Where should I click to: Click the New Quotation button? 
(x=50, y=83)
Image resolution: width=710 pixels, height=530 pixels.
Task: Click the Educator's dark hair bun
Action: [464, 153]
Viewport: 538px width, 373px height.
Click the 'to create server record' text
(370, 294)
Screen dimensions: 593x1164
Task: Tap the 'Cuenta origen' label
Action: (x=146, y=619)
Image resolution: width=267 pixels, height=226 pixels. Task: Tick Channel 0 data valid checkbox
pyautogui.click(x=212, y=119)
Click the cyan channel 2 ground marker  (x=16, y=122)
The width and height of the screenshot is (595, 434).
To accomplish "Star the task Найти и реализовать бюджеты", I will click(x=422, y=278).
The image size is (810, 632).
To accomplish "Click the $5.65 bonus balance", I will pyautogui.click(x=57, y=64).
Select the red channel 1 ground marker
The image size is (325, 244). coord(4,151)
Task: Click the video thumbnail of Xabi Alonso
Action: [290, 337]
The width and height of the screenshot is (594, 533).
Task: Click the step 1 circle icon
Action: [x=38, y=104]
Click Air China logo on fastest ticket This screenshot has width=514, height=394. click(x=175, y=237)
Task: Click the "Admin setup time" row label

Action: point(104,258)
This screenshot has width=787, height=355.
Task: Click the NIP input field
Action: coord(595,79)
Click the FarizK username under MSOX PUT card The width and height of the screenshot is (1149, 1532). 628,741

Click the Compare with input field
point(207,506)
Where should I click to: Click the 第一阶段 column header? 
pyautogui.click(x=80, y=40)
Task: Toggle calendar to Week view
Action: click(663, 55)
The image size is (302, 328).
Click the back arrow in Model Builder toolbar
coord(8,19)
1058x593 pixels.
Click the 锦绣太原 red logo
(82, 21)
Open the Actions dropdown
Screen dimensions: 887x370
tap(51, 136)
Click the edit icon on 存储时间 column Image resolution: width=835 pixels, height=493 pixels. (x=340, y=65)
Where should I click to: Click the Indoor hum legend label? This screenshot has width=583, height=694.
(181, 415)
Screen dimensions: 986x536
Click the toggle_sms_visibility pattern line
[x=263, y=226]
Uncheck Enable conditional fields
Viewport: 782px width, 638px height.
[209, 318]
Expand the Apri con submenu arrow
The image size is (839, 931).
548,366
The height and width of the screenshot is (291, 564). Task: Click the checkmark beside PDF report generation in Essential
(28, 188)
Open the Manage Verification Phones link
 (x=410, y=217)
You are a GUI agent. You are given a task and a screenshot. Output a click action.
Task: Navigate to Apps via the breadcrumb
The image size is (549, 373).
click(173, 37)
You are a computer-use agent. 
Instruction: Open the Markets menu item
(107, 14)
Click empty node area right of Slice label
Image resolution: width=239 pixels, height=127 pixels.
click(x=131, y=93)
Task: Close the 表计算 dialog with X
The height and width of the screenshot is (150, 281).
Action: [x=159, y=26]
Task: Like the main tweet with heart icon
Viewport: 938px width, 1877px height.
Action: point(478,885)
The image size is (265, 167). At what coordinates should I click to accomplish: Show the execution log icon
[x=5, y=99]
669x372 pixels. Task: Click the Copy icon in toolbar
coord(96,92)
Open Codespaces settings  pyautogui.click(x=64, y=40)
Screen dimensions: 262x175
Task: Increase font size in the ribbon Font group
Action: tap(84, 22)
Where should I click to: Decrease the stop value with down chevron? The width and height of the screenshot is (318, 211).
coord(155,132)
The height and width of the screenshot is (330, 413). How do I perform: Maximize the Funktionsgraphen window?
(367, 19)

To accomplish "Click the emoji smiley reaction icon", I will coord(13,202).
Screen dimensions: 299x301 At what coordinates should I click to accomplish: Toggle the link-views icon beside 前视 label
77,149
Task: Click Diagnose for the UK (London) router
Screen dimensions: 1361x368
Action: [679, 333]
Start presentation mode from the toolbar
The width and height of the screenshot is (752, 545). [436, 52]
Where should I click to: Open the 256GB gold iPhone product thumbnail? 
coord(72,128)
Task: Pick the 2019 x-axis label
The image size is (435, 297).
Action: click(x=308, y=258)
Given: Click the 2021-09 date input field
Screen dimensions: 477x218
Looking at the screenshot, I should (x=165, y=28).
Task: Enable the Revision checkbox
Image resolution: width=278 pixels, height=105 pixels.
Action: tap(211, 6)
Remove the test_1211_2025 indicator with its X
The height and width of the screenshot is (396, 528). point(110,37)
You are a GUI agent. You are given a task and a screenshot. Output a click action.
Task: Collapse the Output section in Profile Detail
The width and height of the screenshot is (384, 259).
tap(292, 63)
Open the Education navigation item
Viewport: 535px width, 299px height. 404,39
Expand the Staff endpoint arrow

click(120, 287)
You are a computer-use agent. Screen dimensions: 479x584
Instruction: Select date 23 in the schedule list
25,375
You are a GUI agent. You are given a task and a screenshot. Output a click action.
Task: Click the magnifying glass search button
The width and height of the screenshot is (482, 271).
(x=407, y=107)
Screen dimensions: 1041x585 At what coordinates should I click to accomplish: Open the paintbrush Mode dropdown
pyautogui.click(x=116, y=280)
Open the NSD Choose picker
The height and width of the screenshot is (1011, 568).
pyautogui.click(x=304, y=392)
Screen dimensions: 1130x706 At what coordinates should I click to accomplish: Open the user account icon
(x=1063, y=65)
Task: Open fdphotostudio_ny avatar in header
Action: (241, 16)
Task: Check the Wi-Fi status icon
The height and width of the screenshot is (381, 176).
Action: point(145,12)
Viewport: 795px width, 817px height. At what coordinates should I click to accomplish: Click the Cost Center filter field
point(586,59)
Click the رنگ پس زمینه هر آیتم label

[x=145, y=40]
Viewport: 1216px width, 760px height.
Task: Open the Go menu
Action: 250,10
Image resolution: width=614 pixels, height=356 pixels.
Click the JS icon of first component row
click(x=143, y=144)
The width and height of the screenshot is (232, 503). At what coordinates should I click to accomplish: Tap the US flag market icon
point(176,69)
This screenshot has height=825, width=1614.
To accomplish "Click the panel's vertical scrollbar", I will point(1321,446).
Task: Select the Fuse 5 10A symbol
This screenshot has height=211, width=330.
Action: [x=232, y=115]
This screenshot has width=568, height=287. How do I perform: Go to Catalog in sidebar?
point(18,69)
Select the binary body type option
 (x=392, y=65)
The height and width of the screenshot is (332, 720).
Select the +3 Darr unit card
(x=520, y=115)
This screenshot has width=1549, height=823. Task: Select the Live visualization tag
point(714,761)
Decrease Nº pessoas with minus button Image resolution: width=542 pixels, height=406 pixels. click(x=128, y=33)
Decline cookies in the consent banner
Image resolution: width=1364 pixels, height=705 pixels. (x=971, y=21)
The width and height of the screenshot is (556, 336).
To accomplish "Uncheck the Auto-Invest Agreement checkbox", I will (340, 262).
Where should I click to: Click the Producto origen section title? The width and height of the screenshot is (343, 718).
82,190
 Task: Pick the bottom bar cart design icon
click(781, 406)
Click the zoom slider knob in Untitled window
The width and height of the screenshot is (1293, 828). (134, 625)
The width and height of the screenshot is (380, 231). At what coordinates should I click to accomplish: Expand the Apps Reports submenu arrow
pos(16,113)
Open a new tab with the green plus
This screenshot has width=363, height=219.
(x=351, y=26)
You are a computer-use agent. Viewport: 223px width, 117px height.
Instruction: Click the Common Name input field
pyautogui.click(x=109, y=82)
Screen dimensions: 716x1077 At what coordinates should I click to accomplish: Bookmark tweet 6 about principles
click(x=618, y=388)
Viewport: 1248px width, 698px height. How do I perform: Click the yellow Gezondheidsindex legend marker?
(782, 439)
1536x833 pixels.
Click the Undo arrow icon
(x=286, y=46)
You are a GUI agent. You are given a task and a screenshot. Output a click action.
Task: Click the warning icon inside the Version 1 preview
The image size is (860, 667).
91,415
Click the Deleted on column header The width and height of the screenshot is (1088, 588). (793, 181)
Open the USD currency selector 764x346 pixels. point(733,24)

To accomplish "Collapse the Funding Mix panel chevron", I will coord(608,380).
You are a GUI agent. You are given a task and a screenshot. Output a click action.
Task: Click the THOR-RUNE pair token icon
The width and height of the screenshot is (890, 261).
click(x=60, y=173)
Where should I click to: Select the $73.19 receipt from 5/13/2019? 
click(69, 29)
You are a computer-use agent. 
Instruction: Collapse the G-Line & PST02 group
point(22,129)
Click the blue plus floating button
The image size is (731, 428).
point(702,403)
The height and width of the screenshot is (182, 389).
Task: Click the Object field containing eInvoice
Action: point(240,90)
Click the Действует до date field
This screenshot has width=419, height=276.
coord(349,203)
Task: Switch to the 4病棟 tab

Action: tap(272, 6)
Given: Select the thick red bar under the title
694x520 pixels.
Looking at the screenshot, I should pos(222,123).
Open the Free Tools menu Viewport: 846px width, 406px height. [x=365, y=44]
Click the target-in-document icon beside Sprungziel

■ ■ ■ ■ ■ ■ ■

# Required work
Each line from the one that holds "Click the Действует до date field" to the end of the records above should be transcribed exactly, both ends included.

# The answer
Click the Действует до date field
This screenshot has width=419, height=276.
coord(349,203)
Task: Switch to the 4病棟 tab

Action: tap(272, 6)
Given: Select the thick red bar under the title
694x520 pixels.
Looking at the screenshot, I should pos(222,123).
Open the Free Tools menu Viewport: 846px width, 406px height. [x=365, y=44]
Click the target-in-document icon beside Sprungziel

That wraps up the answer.